If you have wealth to transfer, you may worry about the sometimes adverse effect of sudden wealth and the squandering of assets within a generation.
There is a good reason to be concerned: 70% of family money disappears by the second generation, and 90% by the third generation, according to the Williams Group wealth consultancy. The cautionary tales of families like the Vanderbilts also feed into this worry. The result is that 60% of parents think their children aren’t prepared to receive a large inheritance, a study by U.S. Trust shows.
If you’re in this position you have a number of options to help ensure your legacy lasts.
Take Advantage of Trusts. Trusts can help take some of the guessing game out of where money might end up, and allow you to dictate how and when your assets are distributed after you die. For individuals with relatively young heirs, age provisions that dole out trust income to beneficiaries only when they’ve reached certain ages can help. A common threshold for distribution is reaching age 25 or 30. Generation-skipping trusts are another helpful vehicle. In some cases, this type of trust can allow you to transfer money tax-free to your grandchildren or great-grandchildren.

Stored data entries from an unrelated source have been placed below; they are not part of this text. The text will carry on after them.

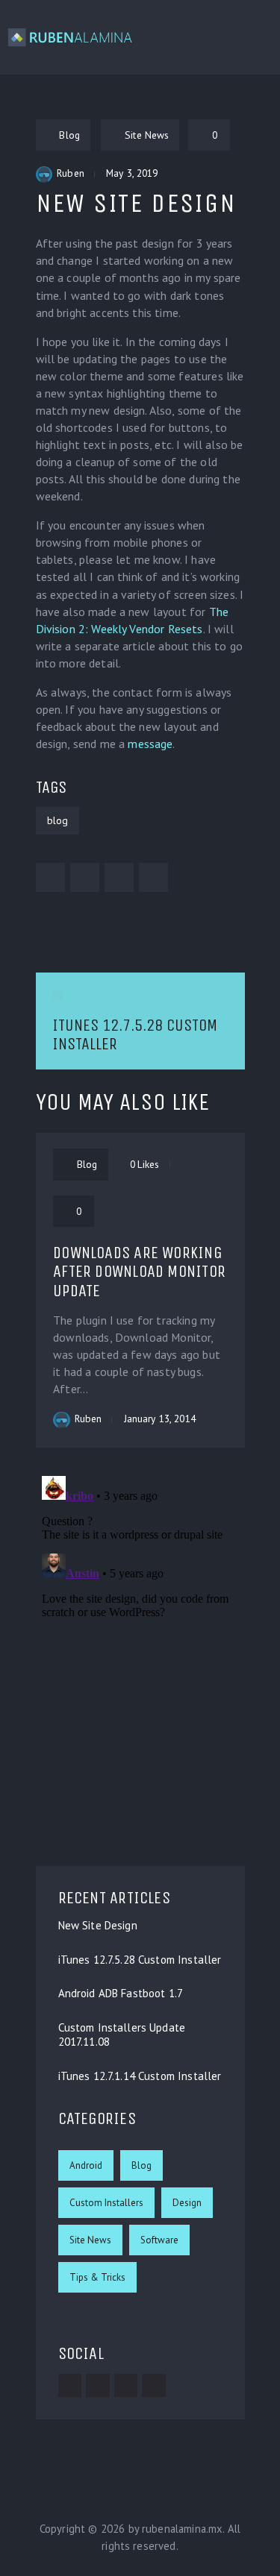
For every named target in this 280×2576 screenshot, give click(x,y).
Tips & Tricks (97, 2277)
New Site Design (97, 1925)
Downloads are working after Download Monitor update (139, 1271)
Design (187, 2202)
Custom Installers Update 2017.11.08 (122, 2035)
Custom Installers (106, 2202)
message (150, 743)
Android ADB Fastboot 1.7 (121, 1993)
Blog (141, 2165)
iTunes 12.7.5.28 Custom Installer (140, 1960)
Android (85, 2165)
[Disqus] (140, 1656)
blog (57, 820)
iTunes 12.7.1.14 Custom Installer (140, 2076)
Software (159, 2240)
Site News (90, 2240)
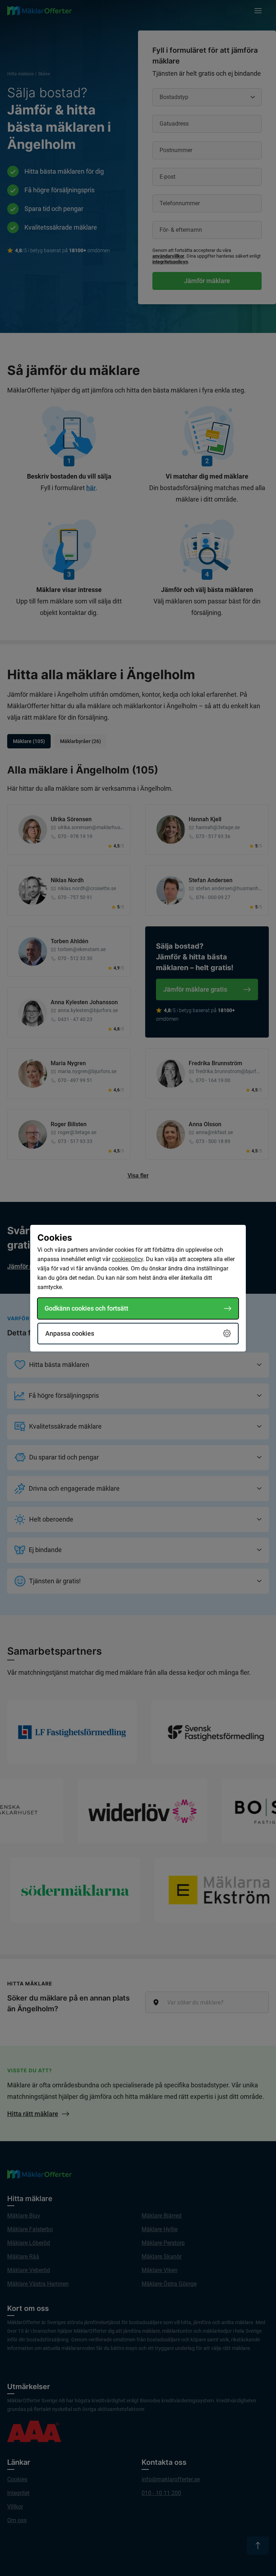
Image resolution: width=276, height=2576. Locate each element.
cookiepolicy (127, 1259)
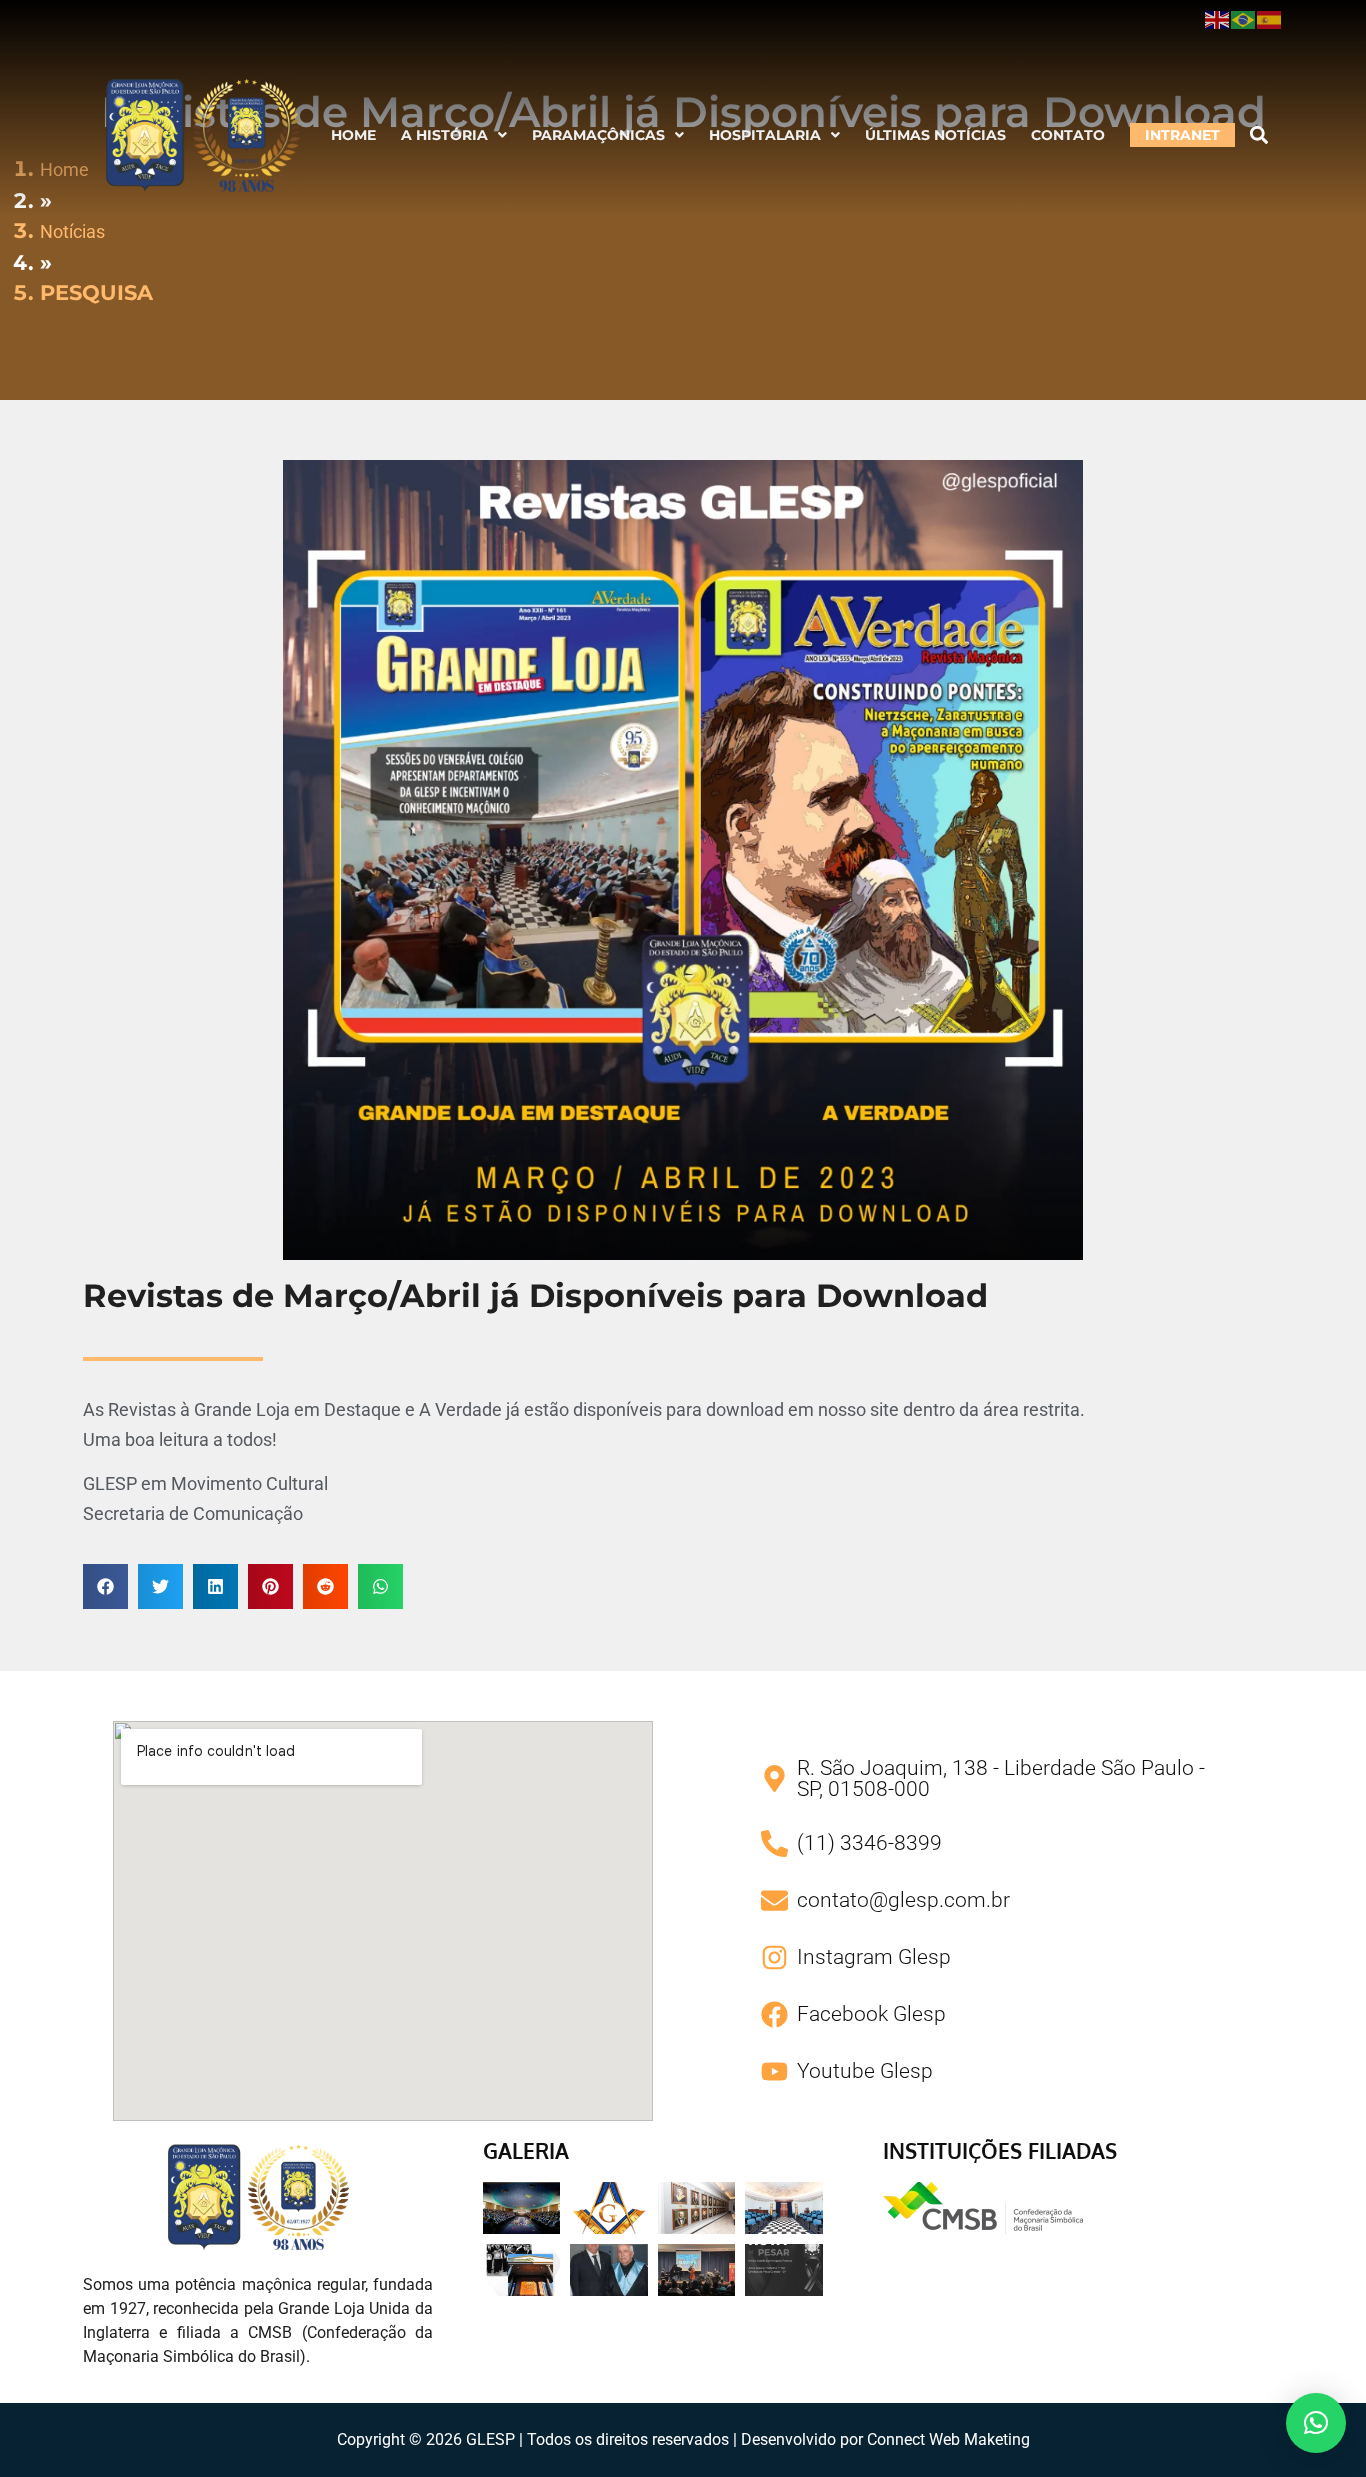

Turn to Philanthropy. Make charitable giving a family affair can provide opportunities to connect with younger generations and communicate values and ideals. When a philanthropic mission is shared among your family, it provides a forum for communication and sharpened decision-making in a situation where the money is going to others and there is no personal interest at stake. Donor advised funds and private foundations can be effective vehicles for this type of endeavor. Charitable remainder trusts (CRTs) can also help if you wish to give assets to charity in order to leave a smaller inheritance.
Open the Lines of Communication. Many squandered inheritances can be traced back to a root cause – poor communication. In nearly 60% of boom-and-bust inheritance cases researched by the Williams Group, trust and communication breakdown among family members played the largest role. To prevent this happening in your family, consider sharing history, values and a vision for the future of the family. This can be done in-person at a family gathering or through a written statement, also known as an ethical will or legacy letter. With a common purpose and shared story, your family stands a better chance of preserving assets for future generations.
Carefully Prepare Heirs. The Williams Group research points to failure to properly prepare heirs as another cause of lost inheritance, affecting about 25% of the cases studied. Your financial advisor can play a role in educating you and your family about inheritance, as well as wealth management and its important principles.
Creating a lasting legacy is neither easy nor impossible, but the difficulty lies in the details. It’s an issue that’s especially pressing as two-thirds of baby boomers are estimated to inherit family money for a collective transfer of nearly $7.6 trillion, according to the Boston College Center for Retirement Research. Finding the tools and resources that will best benefit your family and situation can perhaps make the difference between a squandered fortune and a strong heritage that lasts generations.